Тридцатая застава - Ф. Вишнивецкий
Шрифт:
Интервал:
Закладка:
После похорон, поздно вечером, Кузнецов в присутствии Вайды и Симона Голоты беседовал с перебежчиками. Они снова попросились оставить их здесь, в колхозе. Голота горячо поддержал просьбу.
— Мы их знаем. До революции жили одним миром, вместе против панов боролись, вместе батрачили напомещичьих землях. А Ваню, сироту, прошу оставить у меня, за сына будет…
— Своей властью решить этот вопрос мы не можем. — Кузнецов помедлил и осторожно спросил: — Вы хорошо знаете всех своих людей? Из тех, кто шел с вами сюда, никто не отстал где-нибудь?
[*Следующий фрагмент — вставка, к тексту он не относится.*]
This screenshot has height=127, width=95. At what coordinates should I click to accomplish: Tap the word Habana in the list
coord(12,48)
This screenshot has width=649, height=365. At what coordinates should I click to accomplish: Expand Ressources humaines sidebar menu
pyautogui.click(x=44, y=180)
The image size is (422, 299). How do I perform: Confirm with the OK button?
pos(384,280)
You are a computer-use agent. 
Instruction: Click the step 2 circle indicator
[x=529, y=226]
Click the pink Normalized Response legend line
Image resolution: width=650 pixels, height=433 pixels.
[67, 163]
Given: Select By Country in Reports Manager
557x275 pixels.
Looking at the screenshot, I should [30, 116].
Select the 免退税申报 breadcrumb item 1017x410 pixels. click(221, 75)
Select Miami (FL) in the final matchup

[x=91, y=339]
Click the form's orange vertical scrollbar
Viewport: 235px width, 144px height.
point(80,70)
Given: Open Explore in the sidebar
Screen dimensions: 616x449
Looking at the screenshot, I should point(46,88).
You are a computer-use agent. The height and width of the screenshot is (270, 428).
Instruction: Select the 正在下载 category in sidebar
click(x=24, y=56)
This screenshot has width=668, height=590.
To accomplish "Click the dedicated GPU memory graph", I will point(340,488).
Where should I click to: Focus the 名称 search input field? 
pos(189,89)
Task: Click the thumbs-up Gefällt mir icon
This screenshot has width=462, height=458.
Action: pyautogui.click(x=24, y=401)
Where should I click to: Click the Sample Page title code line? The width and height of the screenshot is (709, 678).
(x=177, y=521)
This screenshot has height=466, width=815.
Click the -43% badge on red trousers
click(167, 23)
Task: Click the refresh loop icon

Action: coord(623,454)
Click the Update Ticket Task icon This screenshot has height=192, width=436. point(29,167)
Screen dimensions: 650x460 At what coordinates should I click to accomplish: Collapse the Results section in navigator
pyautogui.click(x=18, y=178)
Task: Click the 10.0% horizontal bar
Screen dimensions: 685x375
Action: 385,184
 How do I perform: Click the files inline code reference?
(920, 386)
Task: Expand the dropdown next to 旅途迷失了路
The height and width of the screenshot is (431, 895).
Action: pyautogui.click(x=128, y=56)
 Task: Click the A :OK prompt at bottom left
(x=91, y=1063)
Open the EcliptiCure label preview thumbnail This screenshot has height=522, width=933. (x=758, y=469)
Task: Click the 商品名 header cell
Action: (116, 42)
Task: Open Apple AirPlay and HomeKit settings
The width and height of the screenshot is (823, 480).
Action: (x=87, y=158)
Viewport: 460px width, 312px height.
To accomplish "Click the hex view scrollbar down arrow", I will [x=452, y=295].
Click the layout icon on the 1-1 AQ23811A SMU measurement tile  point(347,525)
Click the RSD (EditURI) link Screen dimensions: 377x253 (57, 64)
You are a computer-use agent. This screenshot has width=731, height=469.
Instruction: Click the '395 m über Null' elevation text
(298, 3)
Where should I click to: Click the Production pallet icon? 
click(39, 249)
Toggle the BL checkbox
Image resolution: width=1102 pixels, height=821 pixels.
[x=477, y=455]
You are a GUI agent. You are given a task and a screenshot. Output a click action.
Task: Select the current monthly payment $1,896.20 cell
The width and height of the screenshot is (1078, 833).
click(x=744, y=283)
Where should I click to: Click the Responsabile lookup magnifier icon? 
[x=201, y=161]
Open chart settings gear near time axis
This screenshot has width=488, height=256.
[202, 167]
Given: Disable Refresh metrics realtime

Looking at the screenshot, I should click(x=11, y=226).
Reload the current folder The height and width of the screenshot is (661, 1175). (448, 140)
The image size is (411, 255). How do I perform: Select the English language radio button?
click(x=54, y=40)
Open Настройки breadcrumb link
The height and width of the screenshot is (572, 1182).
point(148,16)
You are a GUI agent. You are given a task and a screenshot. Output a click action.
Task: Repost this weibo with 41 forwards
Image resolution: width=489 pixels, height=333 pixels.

— Своих людей мы добре знаем, все, кто шел с нами на такое дело, здесь, кроме убиенного. А если кто и проскочил под шумок через Збруч, то мог быть какой-нибудь чужак…
— На такое дело, мне кажется, мог решиться только один, — добавил Иван Недоля.
— Кто?
— Недавно появился в панском фольварке племянник Кравецкого — Васька. Перед началом стрельбы я видел его в панском саду.
Отпустив людей, майор оставил Недолю.
— Что вы о нем знаете?
— А что я могу знать? Говорят, что сирота, каждый год приезжает летом на побывку. Где-то работает или учится…
Недоля не все сказал о панском племяннике — Ванда почти каждый день жаловалась, что проклятый паныч прохода ей не дает.
«Это к делу не относится», — подумал он и добавил:
— Да и что может знать батрак о своих панах? Они с нами и не разговаривают по-человечески, разве что обругать могут.
— Попробуйте описать его внешность.
— Человек как человек… — Недоля поморщился, — Высокий, широкоплечий, с лохматой шевелюрой на голове… Ходит вразвалку…
— Глаза заметили?
— Разве он девушка, чтобы в глаза ему заглядывать? Злые глаза. А брови широкие, черные, почти срослись на переносице…
С большим трудом Байде и Кузнецову удалось набросать с помощью Недоли словесный портрет нарушителя. Той же ночью он был передан всем поисковым группам. Недолю Кузнецов взял с собой в Збручск.
— Поживешь при штабе отряда, отдохнешь от всего пережитого, пока решится вопрос о месте жительства перебежчиков…
О подлинной цели этого приглашения Недоля узнал лишь следующего дня, когда его подключили к группе наблюдения за диспетчером Ярченко. Начальник УНКВД вместе с начальником отряда решили, что рано или поздно нарушитель попытается встретиться с резидентом, и знающий Кравецкого в лицо юноша поможет задержать и разоблачить шпиона.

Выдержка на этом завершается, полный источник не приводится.